# Page excerpt

/---

Imagine, if you will, an age of industry and enlightenment. Everywhere you look people are working together in harmony to construct sprawling metropolises and monuments so grand that they can be seen from outer space. Each person has their place in this world and they are celebrated for their achievements. Humankind has tamed nature and found a sustainable rhythm with the planet it inhabits and now it looks outwards ready to spread its wings and fly. Things are pretty marvelous and they’re only going to get better from here on out.

Now forget all of that. This isn’t that kind of game.

The people you’ll meet in Age of Dirt: A Game of UNcivilization are cave dwelling, bottom feeding, fur wearing neanderthals. But they’re OUR cave dwelling, bottom feeding, fur wearing neanderthals. So, let’s create a civilization, shall we?

Overview

In Age of Dirt the players take on the roles of chieftains of competing clans of cavemen in an effort to be the first one to score 10 victory points. Points are achieved by constructing inventions and there’s an extra point available for players that are able to unlock all of their workers.

\---

# Collected material
/---

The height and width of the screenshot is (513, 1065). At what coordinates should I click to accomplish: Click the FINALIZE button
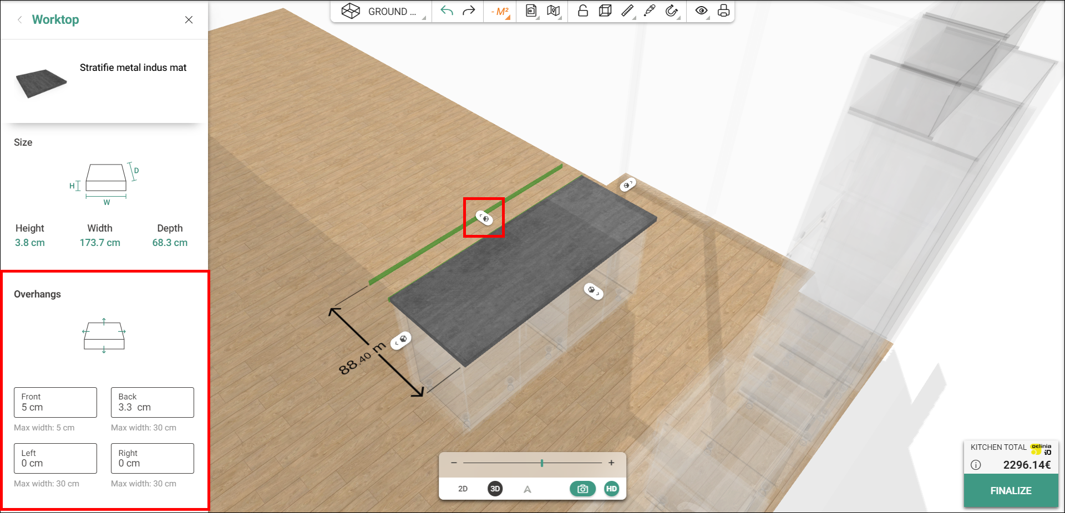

\---

# Job 1
According to the Age of Dirt text, how many victory points does a player need to score first to win?
# Job 2
The Age of Dirt text describes its neanderthals with a string of hyphenless compound descriptors. List every one.
# Job 3
Go on with the Age of Dirt game overview, starting after its final sentence.

# Output 1
10 victory points.

# Output 2
cave dwelling, bottom feeding, fur wearing

# Output 3
Invention cards require some mixture of the 5 different resources to construct: berries, wood, stone, herbs, and fur. Obtaining one of these resources is as easy as sending one or two of your workers to the appropriate location. But cavefolk aren’t well known for their intellectual feats, and aren’t the most reliable workforce. They’re easily distracted and sometimes forget what it is that they’re supposed to be doing. So while you hope that your worker will go out and gather some berries, don’t be surprised if they return with an armload of fur instead.

This is a high level overview of Age of Dirt. Keep on reading if you’re interested in learning how the game is played. Otherwise, feel free to skip ahead to the Thoughts section.

The Dawn of UNcivilization

To begin setting up the game, the four area boxes (forest, plains, mountains, and the love tent) are set side by side with the Passage and the cardboard club close by. (We’ll talk more about the functionality of these different pieces later.) Then the Reserve board is placed next to these. The tiger meeple is placed into the plains area box.

Next, each player chooses a color and takes the appropriate player board along with 4 workers of the chosen color. The remaining 3 are placed onto the Reserve board (along with the bear meeple). Each player will also receive a drum and a spear. One of these will be flipped face up and the other face down. The choice of which is entirely up to the player.

After this, the Clan cards (starter Inventions) are shuffled and each player is dealt two of these: one to keep and one to discard into the box. There are also a number of Invention and Event cards. These are shuffled together to form a deck and placed face down within reach of all players. Two of these are flipped face up next to the deck. If an Event card should be flipped, draw a different card instead and reshuffle the Event card into the deck.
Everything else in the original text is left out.